__Supplied entries__:
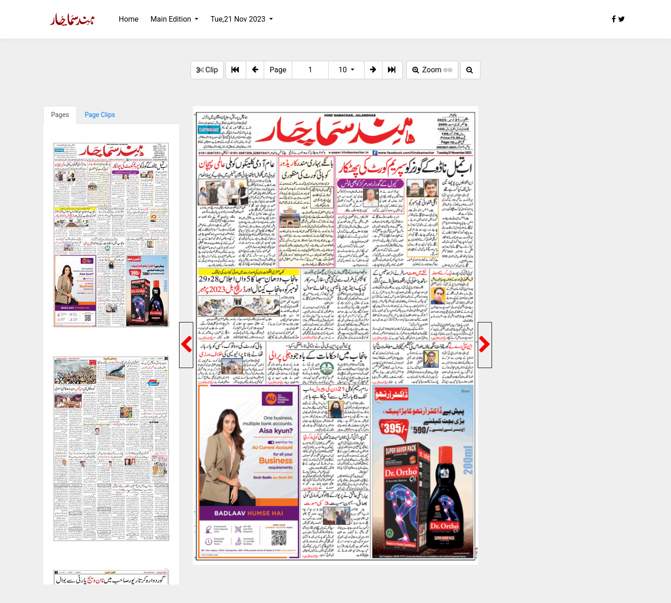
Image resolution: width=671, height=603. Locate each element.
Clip (207, 69)
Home (129, 19)
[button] (255, 70)
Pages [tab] (60, 114)
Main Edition (171, 19)
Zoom (432, 69)
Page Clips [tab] (100, 114)
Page (278, 69)
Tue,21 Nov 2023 (238, 19)
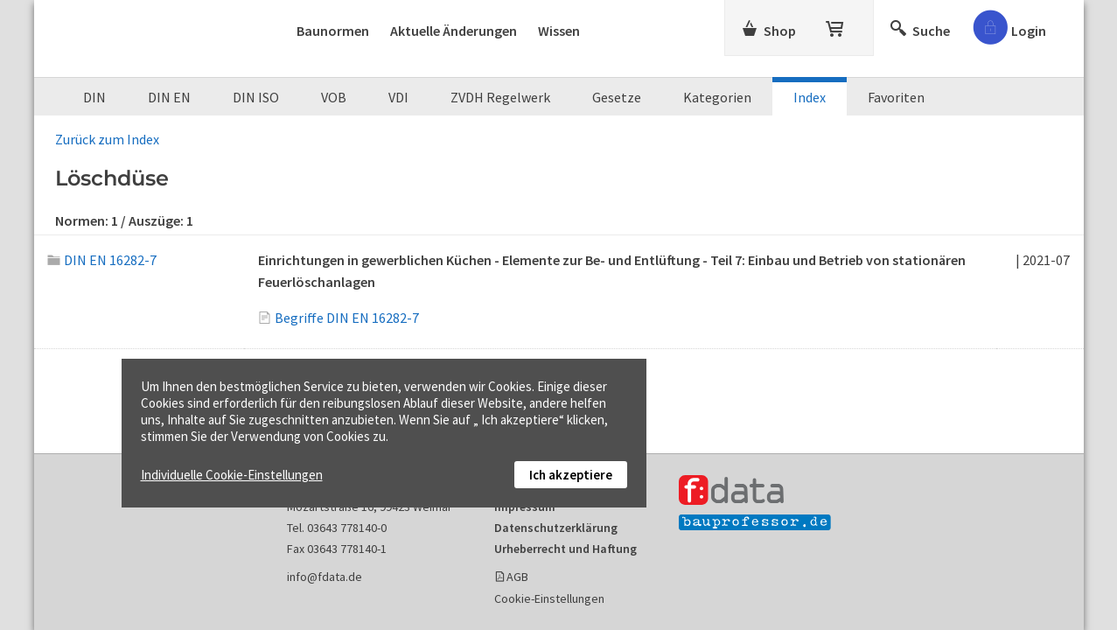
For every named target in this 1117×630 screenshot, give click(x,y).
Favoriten (896, 97)
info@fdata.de (324, 576)
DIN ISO (256, 97)
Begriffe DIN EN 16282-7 (347, 317)
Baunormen (333, 30)
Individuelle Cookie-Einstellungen (232, 474)
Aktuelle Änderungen (453, 30)
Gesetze (616, 97)
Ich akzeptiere (570, 474)
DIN (94, 97)
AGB (517, 576)
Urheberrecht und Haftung (565, 548)
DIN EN (169, 97)
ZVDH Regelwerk (500, 97)
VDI (398, 97)
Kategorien (717, 97)
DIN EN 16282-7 (102, 260)
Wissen (559, 30)
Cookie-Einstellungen (549, 598)
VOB (333, 97)
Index (809, 97)
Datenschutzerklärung (556, 528)
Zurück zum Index (107, 139)
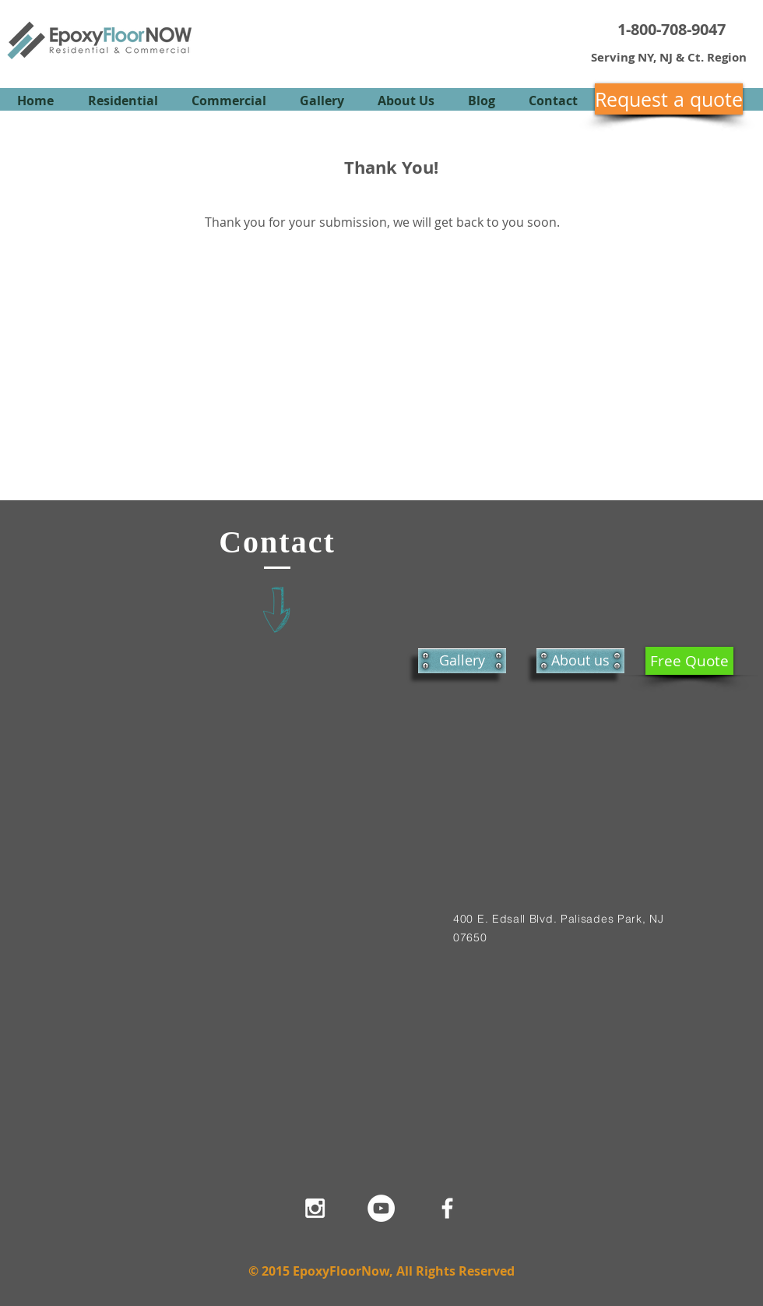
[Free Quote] (689, 661)
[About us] (580, 660)
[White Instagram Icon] (315, 1208)
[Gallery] (462, 660)
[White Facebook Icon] (447, 1208)
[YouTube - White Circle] (381, 1208)
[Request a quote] (669, 99)
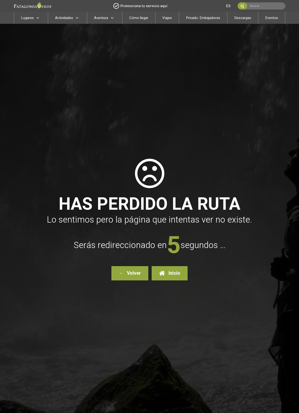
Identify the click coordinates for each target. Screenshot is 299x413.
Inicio (169, 273)
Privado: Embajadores (203, 17)
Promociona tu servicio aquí (140, 6)
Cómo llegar (138, 17)
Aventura (104, 17)
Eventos (271, 17)
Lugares (31, 17)
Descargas (242, 17)
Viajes (167, 17)
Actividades (67, 17)
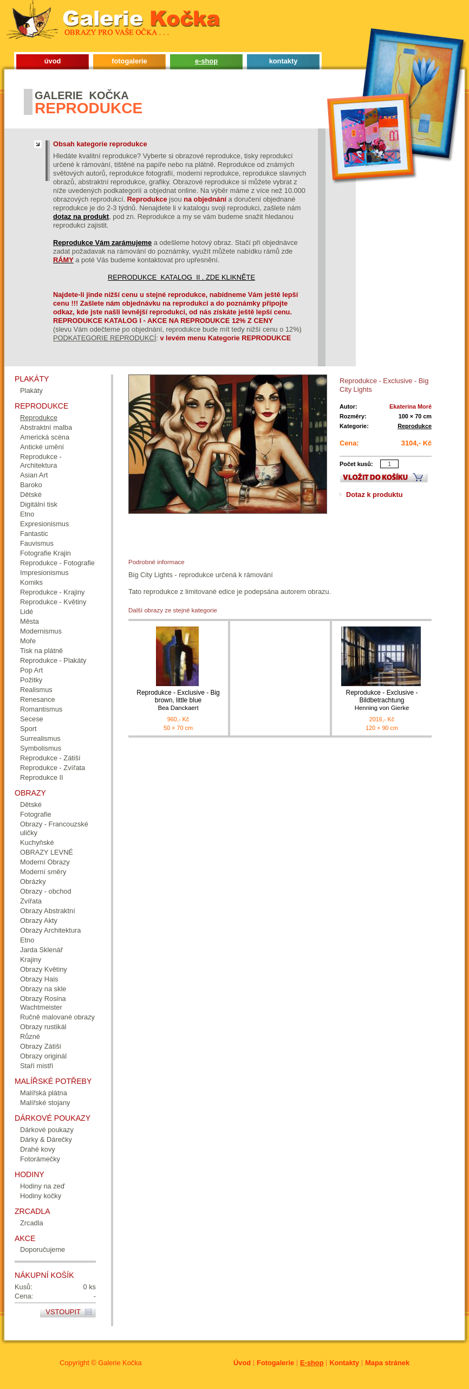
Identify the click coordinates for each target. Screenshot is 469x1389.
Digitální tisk (38, 504)
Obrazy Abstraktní (47, 911)
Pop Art (31, 670)
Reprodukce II (41, 777)
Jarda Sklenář (41, 950)
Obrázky (33, 881)
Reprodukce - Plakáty (53, 660)
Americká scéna (44, 437)
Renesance (37, 699)
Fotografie (35, 814)
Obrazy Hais (39, 979)
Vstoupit (63, 1312)
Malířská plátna (43, 1093)
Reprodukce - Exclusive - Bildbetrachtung (382, 700)
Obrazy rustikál (43, 1027)
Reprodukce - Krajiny (52, 592)
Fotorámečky (40, 1159)
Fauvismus (37, 543)
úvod (52, 61)
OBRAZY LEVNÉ (46, 852)
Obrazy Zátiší (40, 1046)
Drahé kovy (37, 1149)
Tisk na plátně (41, 651)
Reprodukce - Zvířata (52, 768)
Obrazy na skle (43, 989)
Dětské (31, 494)
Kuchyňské (37, 842)
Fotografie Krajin (45, 553)
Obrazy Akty (38, 920)
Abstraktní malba (46, 427)
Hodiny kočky (40, 1196)
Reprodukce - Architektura (41, 461)
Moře (28, 641)
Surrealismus (40, 738)
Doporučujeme (42, 1249)
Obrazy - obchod (45, 891)
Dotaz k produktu (374, 494)
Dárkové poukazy (47, 1130)
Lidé (26, 612)
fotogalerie (129, 61)
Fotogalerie (275, 1363)
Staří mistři (36, 1066)
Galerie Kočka (119, 1363)
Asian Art (34, 475)
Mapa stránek (387, 1363)
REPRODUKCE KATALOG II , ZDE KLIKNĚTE (181, 277)
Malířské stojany (45, 1103)
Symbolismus (40, 748)
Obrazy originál (43, 1056)
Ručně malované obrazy (57, 1017)
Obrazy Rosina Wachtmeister (43, 1002)
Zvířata (31, 901)
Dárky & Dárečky (46, 1139)
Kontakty (344, 1363)
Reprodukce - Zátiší (50, 758)
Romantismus (41, 709)
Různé (30, 1036)
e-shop (206, 61)
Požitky (31, 680)
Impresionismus (44, 572)
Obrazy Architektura (50, 930)
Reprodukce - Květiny (53, 602)
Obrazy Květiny (43, 969)
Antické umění (42, 447)
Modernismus (41, 631)
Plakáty (31, 390)
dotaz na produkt (81, 216)
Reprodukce (415, 426)
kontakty (283, 61)
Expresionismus (44, 524)
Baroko (31, 485)
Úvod (242, 1363)
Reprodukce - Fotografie (57, 563)
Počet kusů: (356, 464)
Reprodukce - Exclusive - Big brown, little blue (178, 700)
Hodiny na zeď (42, 1186)
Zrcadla (31, 1223)
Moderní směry (43, 872)
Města (29, 621)
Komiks (31, 582)
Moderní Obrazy (45, 862)
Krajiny (30, 959)
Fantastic (34, 533)
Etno (27, 514)
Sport (28, 729)
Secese (31, 719)
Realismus (36, 690)
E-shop (311, 1363)
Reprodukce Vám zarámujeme (102, 242)
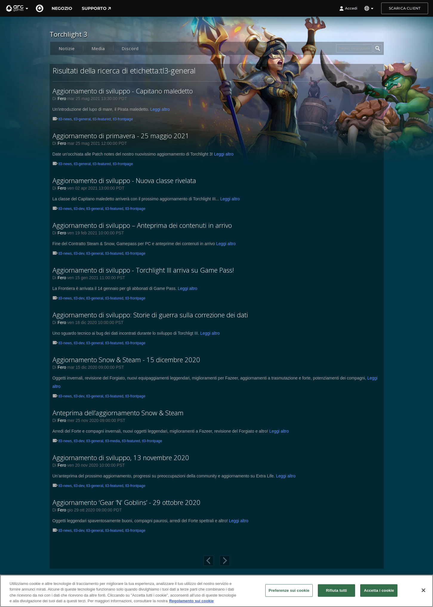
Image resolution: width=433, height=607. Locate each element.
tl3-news (65, 119)
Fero (62, 98)
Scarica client (404, 8)
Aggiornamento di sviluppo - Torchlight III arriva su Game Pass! (143, 269)
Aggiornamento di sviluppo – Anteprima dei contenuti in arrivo (142, 225)
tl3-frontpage (123, 119)
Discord (130, 48)
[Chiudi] (423, 590)
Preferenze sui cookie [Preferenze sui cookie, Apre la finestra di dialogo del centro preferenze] (289, 590)
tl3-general (82, 119)
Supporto (96, 8)
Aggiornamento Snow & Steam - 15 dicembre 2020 (126, 359)
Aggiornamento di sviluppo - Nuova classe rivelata (124, 180)
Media (98, 48)
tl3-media (112, 441)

__Exercise details__: Convert every line of the items above into a JSON list of strings, one string per line, with blank lines omitted and the pictures left out.

__Reply to the exercise__:
[
  "Image resolution: width=671, height=603. Locate each element.",
  "Clip (207, 69)",
  "Home (129, 19)",
  "[button] (255, 70)",
  "Pages [tab] (60, 114)",
  "Main Edition (171, 19)",
  "Zoom (432, 69)",
  "Page Clips [tab] (100, 114)",
  "Page (278, 69)",
  "Tue,21 Nov 2023 (238, 19)",
  "For every named target in this 1117×630 screenshot, give click(x,y).",
  "Favoriten (896, 97)",
  "info@fdata.de (324, 576)",
  "DIN ISO (256, 97)",
  "Begriffe DIN EN 16282-7 (347, 317)",
  "Baunormen (333, 30)",
  "Individuelle Cookie-Einstellungen (232, 474)",
  "Aktuelle Änderungen (453, 30)",
  "Gesetze (616, 97)",
  "Ich akzeptiere (570, 474)",
  "DIN (94, 97)",
  "AGB (517, 576)",
  "Urheberrecht und Haftung (565, 548)",
  "DIN EN (169, 97)",
  "ZVDH Regelwerk (500, 97)",
  "VDI (398, 97)",
  "Kategorien (717, 97)",
  "DIN EN 16282-7 (102, 260)",
  "Wissen (559, 30)",
  "Cookie-Einstellungen (549, 598)",
  "VOB (333, 97)",
  "Index (809, 97)",
  "Datenschutzerklärung (556, 528)",
  "Zurück zum Index (107, 139)",
  "[Free Quote] (689, 661)",
  "[About us] (580, 660)",
  "[White Instagram Icon] (315, 1208)",
  "[Gallery] (462, 660)",
  "[White Facebook Icon] (447, 1208)",
  "[YouTube - White Circle] (381, 1208)",
  "[Request a quote] (669, 99)",
  "Identify the click coordinates for each target. Screenshot is 299x413.",
  "Inicio (169, 273)",
  "Privado: Embajadores (203, 17)",
  "Promociona tu servicio aquí (140, 6)",
  "Cómo llegar (138, 17)",
  "Aventura (104, 17)",
  "Eventos (271, 17)",
  "Lugares (31, 17)",
  "Descargas (242, 17)",
  "Viajes (167, 17)",
  "Actividades (67, 17)",
  "Identify the click coordinates for each target. Screenshot is 469x1389.",
  "Digitální tisk (38, 504)",
  "Obrazy Abstraktní (47, 911)",
  "Pop Art (31, 670)",
  "Reprodukce II (41, 777)",
  "Jarda Sklenář (41, 950)",
  "Obrázky (33, 881)",
  "Reprodukce - Plakáty (53, 660)",
  "Americká scéna (44, 437)",
  "Renesance (37, 699)",
  "Fotografie (35, 814)",
  "Obrazy Hais (39, 979)",
  "Vstoupit (63, 1312)",
  "Malířská plátna (43, 1093)",
  "Reprodukce - Exclusive - Bildbetrachtung (382, 700)",
  "Obrazy rustikál (43, 1027)",
  "Reprodukce - Krajiny (52, 592)",
  "Fotorámečky (40, 1159)",
  "Fauvismus (37, 543)",
  "úvod (52, 61)",
  "OBRAZY LEVNÉ (46, 852)",
  "Obrazy Zátiší (40, 1046)",
  "Drahé kovy (37, 1149)",
  "Tisk na plátně (41, 651)",
  "Reprodukce - Zvířata (52, 768)",
  "Obrazy na skle (43, 989)",
  "Dětské (31, 494)",
  "Kuchyňské (37, 842)",
  "Fotografie Krajin (45, 553)",
  "Obrazy Akty (38, 920)",
  "Abstraktní malba (46, 427)",
  "Hodiny kočky (40, 1196)",
  "Reprodukce - Architektura (41, 461)",
  "Moře (28, 641)",
  "Surrealismus (40, 738)",
  "Doporučujeme (42, 1249)",
  "Obrazy - obchod (45, 891)",
  "Dotaz k produktu (374, 494)",
  "Dárkové poukazy (47, 1130)",
  "Lidé (26, 612)",
  "fotogalerie (129, 61)",
  "Fotogalerie (275, 1363)",
  "Staří mistři (36, 1066)",
  "Galerie Kočka (119, 1363)",
  "Asian Art (34, 475)",
  "Mapa stránek (387, 1363)",
  "REPRODUKCE KATALOG II , ZDE KLIKNĚTE (181, 277)",
  "Malířské stojany (45, 1103)",
  "Symbolismus (40, 748)",
  "Obrazy originál (43, 1056)",
  "Ručně malované obrazy (57, 1017)",
  "Obrazy Rosina Wachtmeister (43, 1002)",
  "Zvířata (31, 901)",
  "Dárky & Dárečky (46, 1139)",
  "Kontakty (344, 1363)",
  "Reprodukce - Zátiší (50, 758)",
  "Romantismus (41, 709)",
  "Různé (30, 1036)",
  "e-shop (206, 61)",
  "Požitky (31, 680)",
  "Impresionismus (44, 572)",
  "Obrazy Architektura (50, 930)",
  "Reprodukce - Květiny (53, 602)",
  "Obrazy Květiny (43, 969)",
  "Antické umění (42, 447)",
  "Modernismus (41, 631)",
  "Plakáty (31, 390)",
  "dotaz na produkt (81, 216)",
  "Reprodukce (415, 426)",
  "kontakty (283, 61)",
  "Expresionismus (44, 524)",
  "Baroko (31, 485)",
  "Úvod (242, 1363)",
  "Reprodukce - Fotografie (57, 563)",
  "Počet kusů: (356, 464)",
  "Reprodukce - Exclusive - Big brown, little blue (178, 700)",
  "Hodiny na zeď (42, 1186)",
  "Zrcadla (31, 1223)",
  "Moderní směry (43, 872)",
  "Města (29, 621)",
  "Komiks (31, 582)",
  "Moderní Obrazy (45, 862)",
  "Krajiny (30, 959)",
  "Fantastic (34, 533)",
  "Etno (27, 514)",
  "Sport (28, 729)",
  "Secese (31, 719)",
  "Realismus (36, 690)",
  "E-shop (311, 1363)",
  "Reprodukce Vám zarámujeme (102, 242)",
  "Image resolution: width=433, height=607. Locate each element.",
  "tl3-news (65, 119)",
  "Fero (62, 98)",
  "Scarica client (404, 8)",
  "Aggiornamento di sviluppo - Torchlight III arriva su Game Pass! (143, 269)",
  "Aggiornamento di sviluppo – Anteprima dei contenuti in arrivo (142, 225)",
  "tl3-frontpage (123, 119)",
  "Discord (130, 48)",
  "[Chiudi] (423, 590)",
  "Preferenze sui cookie [Preferenze sui cookie, Apre la finestra di dialogo del centro preferenze] (289, 590)",
  "tl3-general (82, 119)",
  "Supporto (96, 8)",
  "Aggiornamento Snow & Steam - 15 dicembre 2020 (126, 359)",
  "Aggiornamento di sviluppo - Nuova classe rivelata (124, 180)",
  "Media (98, 48)",
  "tl3-media (112, 441)"
]